None of the three rallies coincided with identifiable news. No retracted competing paper, no shortlist announcement, no sudden wave of citations. The chart tells a story of mechanical repetition, not information discovery.
The Anatomy of a Phantom Catalyst: Why Sawin's Price Keeps Moving Without News
The Fields Medal prediction market is structurally vulnerable to exactly this kind of noise. The prize is awarded once every four years to a maximum of four recipients. The trader base is tiny compared to political or sports markets. On Preddy, Sawin's contract has attracted just $3,940 in total volume. That means a few hundred dollars in aggressive buying can move the price by double digits.
The per-platform prices tell the story of fragility. Kalshi prices Sawin at 10%. Polymarket prices him at 56%. That 46-point spread is not a sign of disagreement between informed participants; it is a sign that at least one platform's price has been pushed far from equilibrium by a small number of trades in a thin order book. Similar dynamics drove Aleksandr Logunov's contract 10 points higher on just $203 in total volume, according to Preddy's data.
Sawin's genuine credentials give these rallies a veneer of plausibility. He is a Columbia mathematician whose work in number theory, algebraic geometry, and analytic number theory places him in the conversation for the Fields Medal. He is age-eligible. The research is real. But "plausible candidate" is not the same as "33% probability," especially when Hong Wang (83%), Jacob Tsimerman (67%), and Jack Thorne (49%) dominate the broader market on platforms with more volume.
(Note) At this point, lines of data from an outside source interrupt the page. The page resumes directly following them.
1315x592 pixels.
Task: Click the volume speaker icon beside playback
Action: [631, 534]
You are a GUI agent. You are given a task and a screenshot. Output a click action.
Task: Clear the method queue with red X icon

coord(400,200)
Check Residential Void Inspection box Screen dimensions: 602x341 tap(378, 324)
The Bull Case Deserves a Hearing: What If the Market Is Right?
The strongest argument for Sawin at 33% requires accepting that prediction markets sometimes lead public information. Fields Medal selections are made by a secret committee. If a well-connected mathematician, a former laureate with committee proximity, or an institutional insider believed Sawin was on the shortlist, they might buy his contract without publishing a paper or tweeting a hint. The absence of public news does not logically exclude private information.
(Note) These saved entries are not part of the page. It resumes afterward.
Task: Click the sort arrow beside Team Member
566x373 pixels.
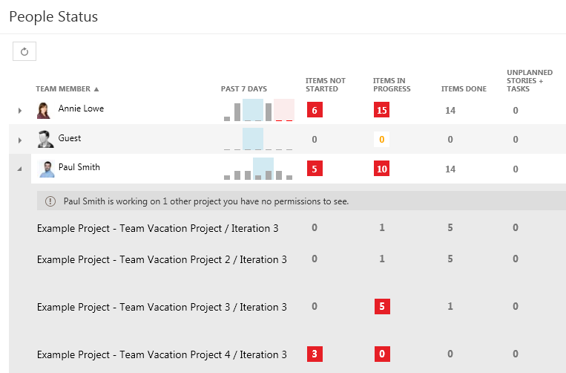Action: click(x=96, y=89)
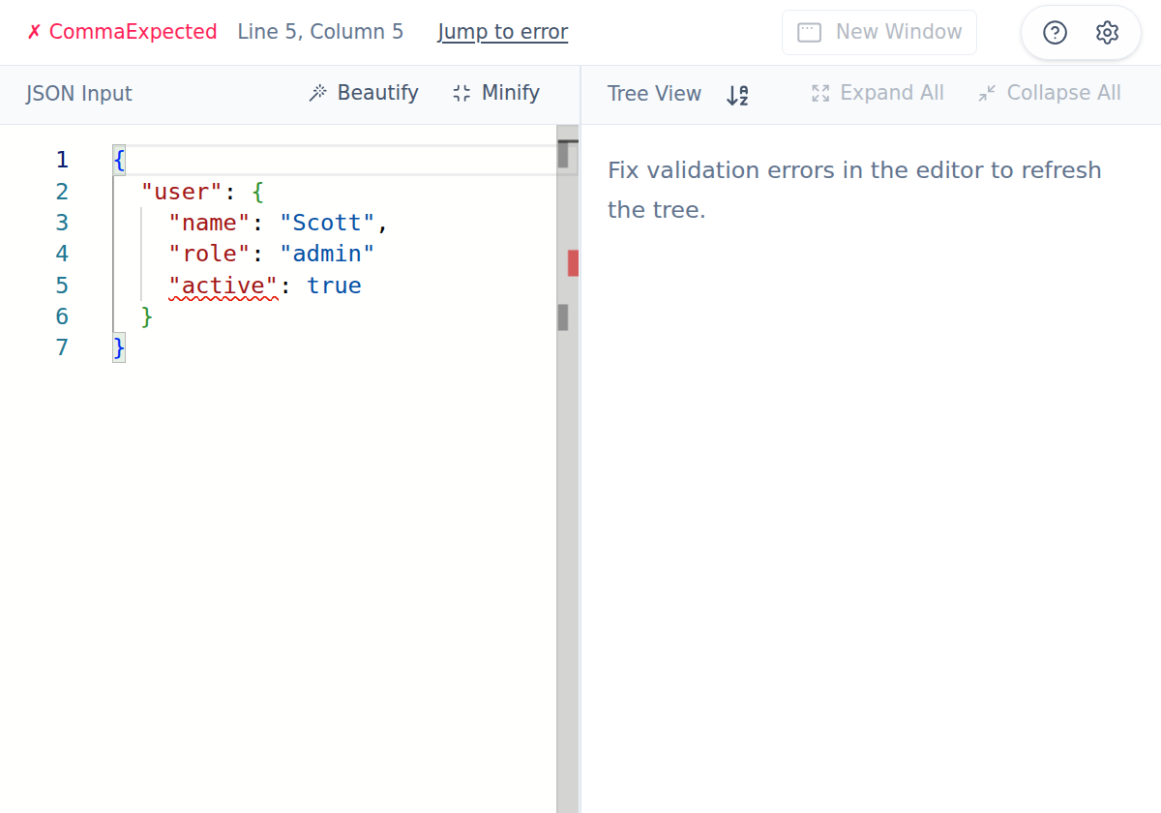Select line number 5 in the gutter
This screenshot has height=813, width=1161.
pos(62,285)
Sawin's body of work supports the case. His contributions to the Langlands program, his collaboration with Matchett Wood on distribution conjectures, and his broader output in arithmetic geometry form a legitimate Fields-caliber portfolio. He is not a longshot being pumped on name recognition alone. If the committee values breadth and originality in arithmetic geometry, Sawin belongs in the top tier.
But this argument has a fatal weakness: it requires the same private information to appear three times in three months, driving the same rally pattern, only to disappear each time the price collapses. Genuine inside information does not behave this way. It accumulates. It holds floors. It attracts follow-on capital. Sawin's chart shows the opposite: each high is met with aggressive selling, each floor is abandoned, and the cycle restarts from scratch.
What Resolution Looks Like From Here
The ICM opens in Philadelphia on July 23, with the Fields Medal ceremony on July 30. Between now and then, the market must price in whatever information leaks from the selection committee. If Sawin is genuinely on the shortlist, his contract should begin holding its gains rather than cycling through violent rallies and collapses.
The structural signal to watch: whether this third rally consolidates above 25% for more than a week. The first two failed that test. If the third does as well, Sawin's contract is likely to revisit single-digit territory before resolution. For traders considering a position, the 46-point spread between Kalshi (10%) and Polymarket (56%) presents an obvious arbitrage signal, but only if both platforms offer sufficient liquidity to execute at the quoted prices. In a market with $3,940 in total volume, that assumption deserves scrutiny.